#### Exercise description:
Using the data below, tally the lines that include the string "Given". Only the number is wanted.

====== Data shown ======

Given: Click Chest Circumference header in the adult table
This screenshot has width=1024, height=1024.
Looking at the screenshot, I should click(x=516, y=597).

======
====== Data shown ======

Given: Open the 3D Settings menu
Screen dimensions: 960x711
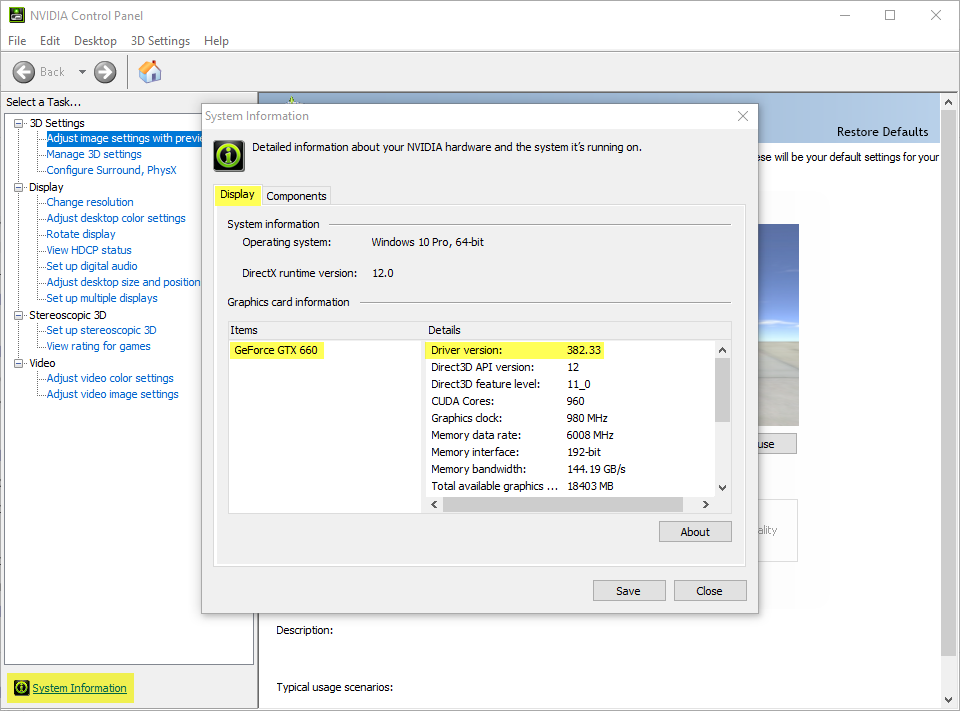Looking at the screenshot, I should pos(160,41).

======
====== Data shown ======

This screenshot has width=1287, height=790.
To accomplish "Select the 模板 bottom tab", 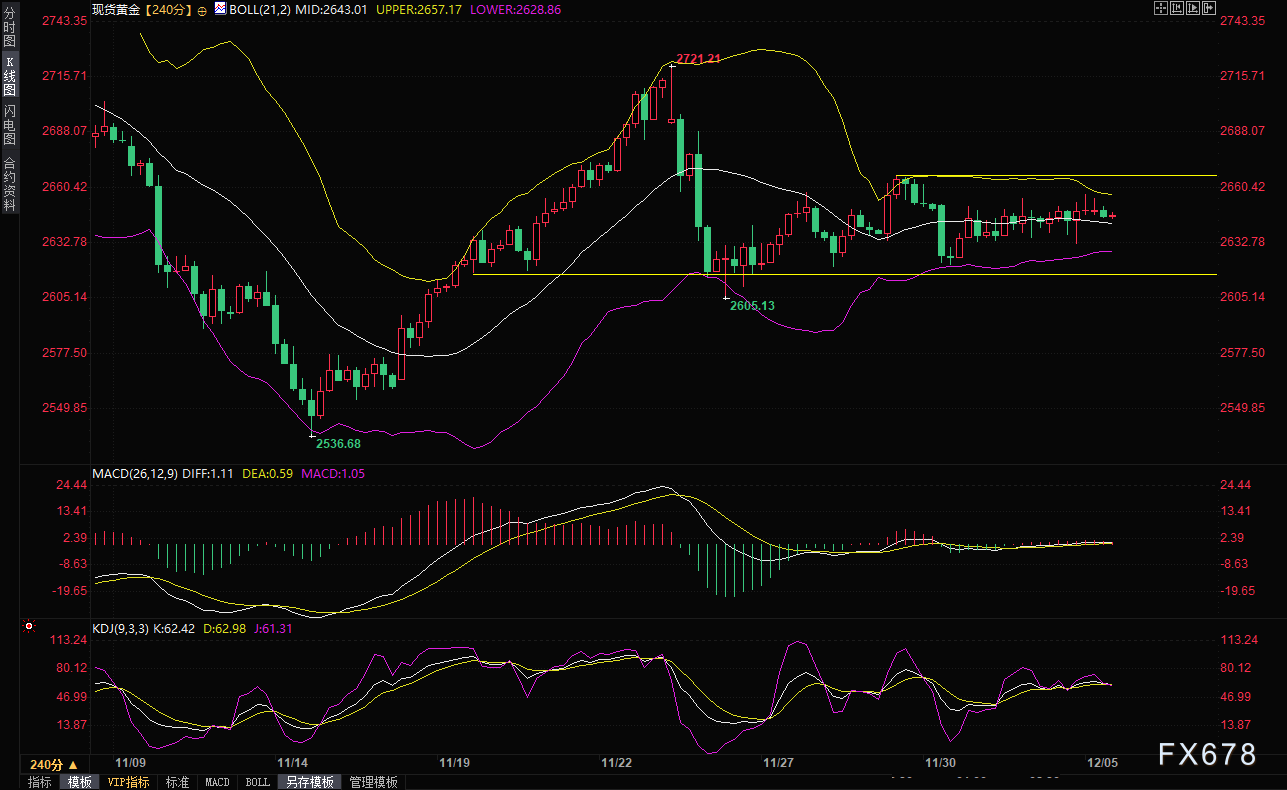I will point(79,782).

======

#### Result:
2